LAVORO RICHIESTO -> Filtra i dati qui sotto, per favore, e copia ogni riga che contiene la stringa "agent". Maiuscole e minuscole contano.

+ + + +

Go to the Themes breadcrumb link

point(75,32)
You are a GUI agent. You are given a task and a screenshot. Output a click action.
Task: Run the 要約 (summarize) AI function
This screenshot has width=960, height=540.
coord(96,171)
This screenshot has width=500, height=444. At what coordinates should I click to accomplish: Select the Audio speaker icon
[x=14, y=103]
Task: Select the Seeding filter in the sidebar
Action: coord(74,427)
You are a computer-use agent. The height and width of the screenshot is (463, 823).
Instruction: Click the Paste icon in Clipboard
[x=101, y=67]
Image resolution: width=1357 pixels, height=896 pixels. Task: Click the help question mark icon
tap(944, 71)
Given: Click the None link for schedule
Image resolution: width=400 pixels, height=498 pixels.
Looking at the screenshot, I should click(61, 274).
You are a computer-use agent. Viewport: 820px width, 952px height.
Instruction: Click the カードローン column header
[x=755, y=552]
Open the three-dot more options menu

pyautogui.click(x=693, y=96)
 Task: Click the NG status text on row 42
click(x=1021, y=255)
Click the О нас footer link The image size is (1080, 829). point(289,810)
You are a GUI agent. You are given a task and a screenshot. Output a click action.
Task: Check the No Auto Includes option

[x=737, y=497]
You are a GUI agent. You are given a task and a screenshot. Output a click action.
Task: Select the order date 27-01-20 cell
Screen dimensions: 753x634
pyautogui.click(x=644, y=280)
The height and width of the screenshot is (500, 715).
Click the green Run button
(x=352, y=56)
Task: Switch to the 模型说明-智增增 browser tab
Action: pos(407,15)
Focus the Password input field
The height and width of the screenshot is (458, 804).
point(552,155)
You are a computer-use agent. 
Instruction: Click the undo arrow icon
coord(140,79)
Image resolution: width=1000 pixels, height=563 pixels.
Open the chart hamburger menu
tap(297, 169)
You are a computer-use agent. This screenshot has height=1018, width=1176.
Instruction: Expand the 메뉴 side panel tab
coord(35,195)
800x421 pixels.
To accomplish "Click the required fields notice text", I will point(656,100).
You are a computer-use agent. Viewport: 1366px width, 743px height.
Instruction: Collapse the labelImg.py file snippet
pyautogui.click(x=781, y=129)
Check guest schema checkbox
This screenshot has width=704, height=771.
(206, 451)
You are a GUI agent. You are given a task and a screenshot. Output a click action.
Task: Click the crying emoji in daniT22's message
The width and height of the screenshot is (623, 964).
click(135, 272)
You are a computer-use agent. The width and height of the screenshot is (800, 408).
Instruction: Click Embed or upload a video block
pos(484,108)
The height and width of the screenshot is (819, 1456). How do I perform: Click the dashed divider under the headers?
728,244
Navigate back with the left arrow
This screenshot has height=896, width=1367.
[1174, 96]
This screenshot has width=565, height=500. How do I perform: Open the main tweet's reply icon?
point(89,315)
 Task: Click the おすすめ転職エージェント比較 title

+ + + +

RISULTATO DEL COMPITO ->
You are a GUI agent. You are given a task and a screenshot. Output a click action.
You are a computer-use agent. The height and width of the screenshot is (463, 823).
You are a computer-use agent. Viewport: 820px width, 952px height.
You are a GUI agent. You are given a task and a screenshot. Output a click action.
You are a GUI agent. You are given a task and a screenshot. Output a click action.
You are a computer-use agent. 
You are a computer-use agent. This screenshot has height=1018, width=1176.
You are a computer-use agent. Viewport: 1366px width, 743px height.
You are a GUI agent. You are given a task and a screenshot. Output a click action.
You are a computer-use agent. The width and height of the screenshot is (800, 408).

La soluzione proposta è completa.